### The problem
Please copy every line below that contains the string "icon".

### Record extracts
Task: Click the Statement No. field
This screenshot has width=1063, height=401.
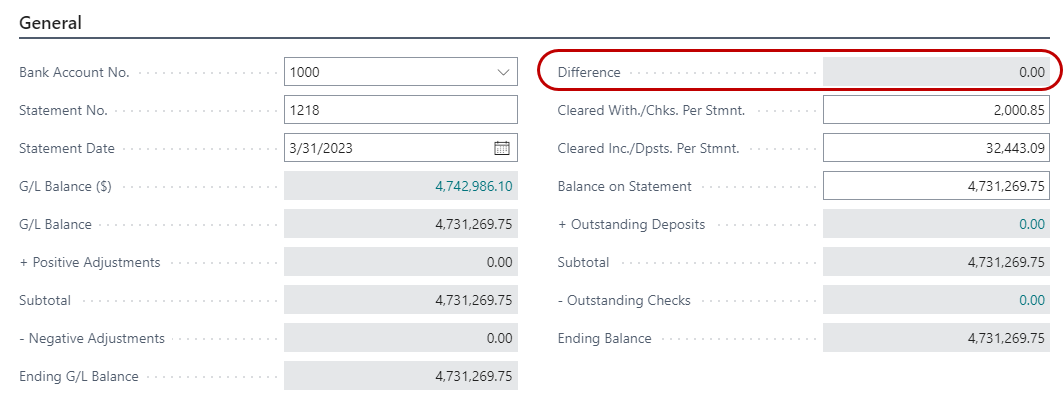Action: (x=400, y=110)
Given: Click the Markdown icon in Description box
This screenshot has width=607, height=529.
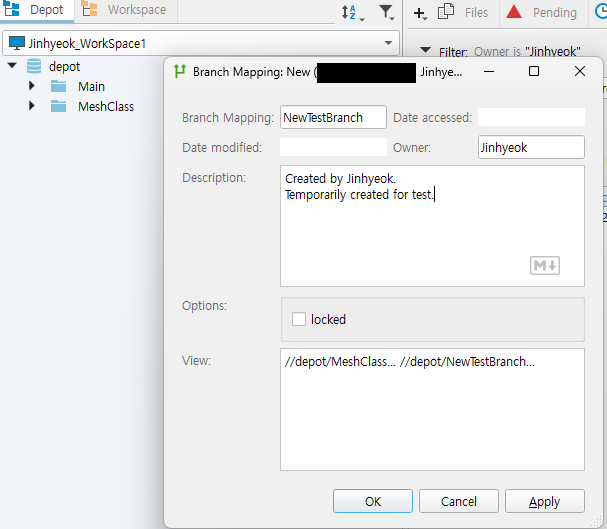Looking at the screenshot, I should coord(544,265).
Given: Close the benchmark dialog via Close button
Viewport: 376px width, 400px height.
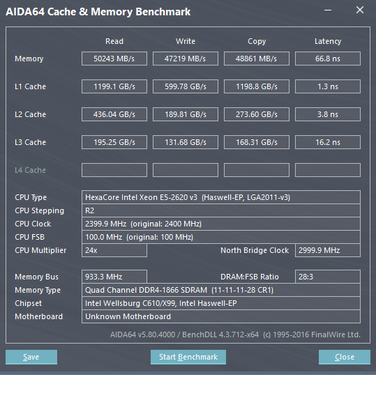Looking at the screenshot, I should click(344, 357).
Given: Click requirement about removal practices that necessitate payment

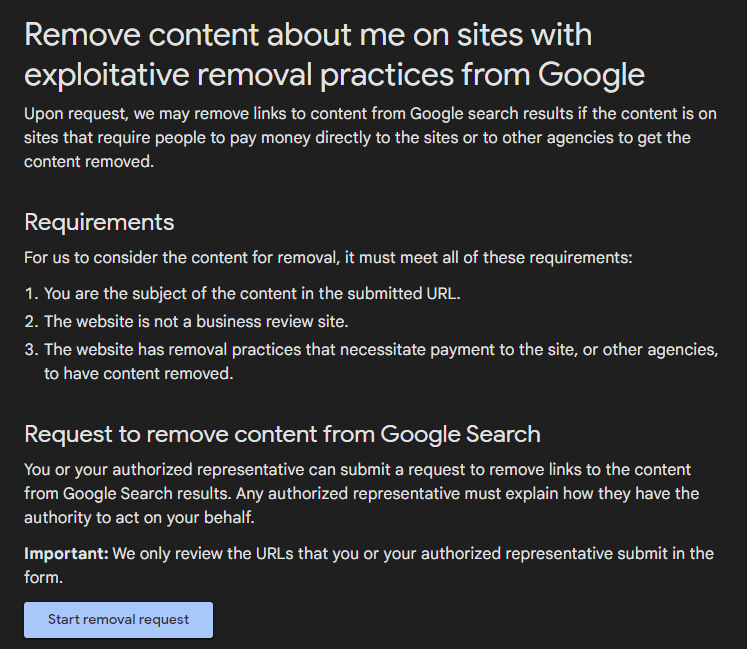Looking at the screenshot, I should [380, 349].
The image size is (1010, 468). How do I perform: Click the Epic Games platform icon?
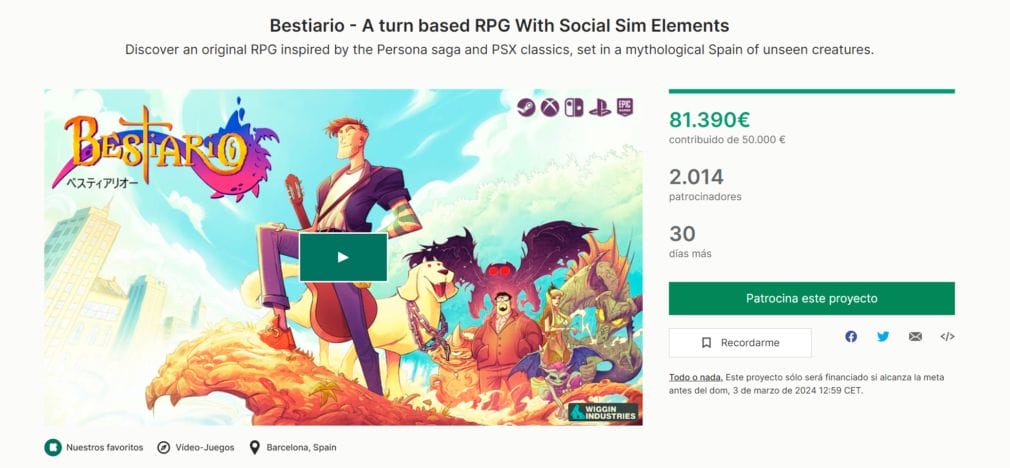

### Reply
Given: Click the Markdown icon in Description box
The image size is (1010, 468). How do I perform: Click the Epic Games platform icon?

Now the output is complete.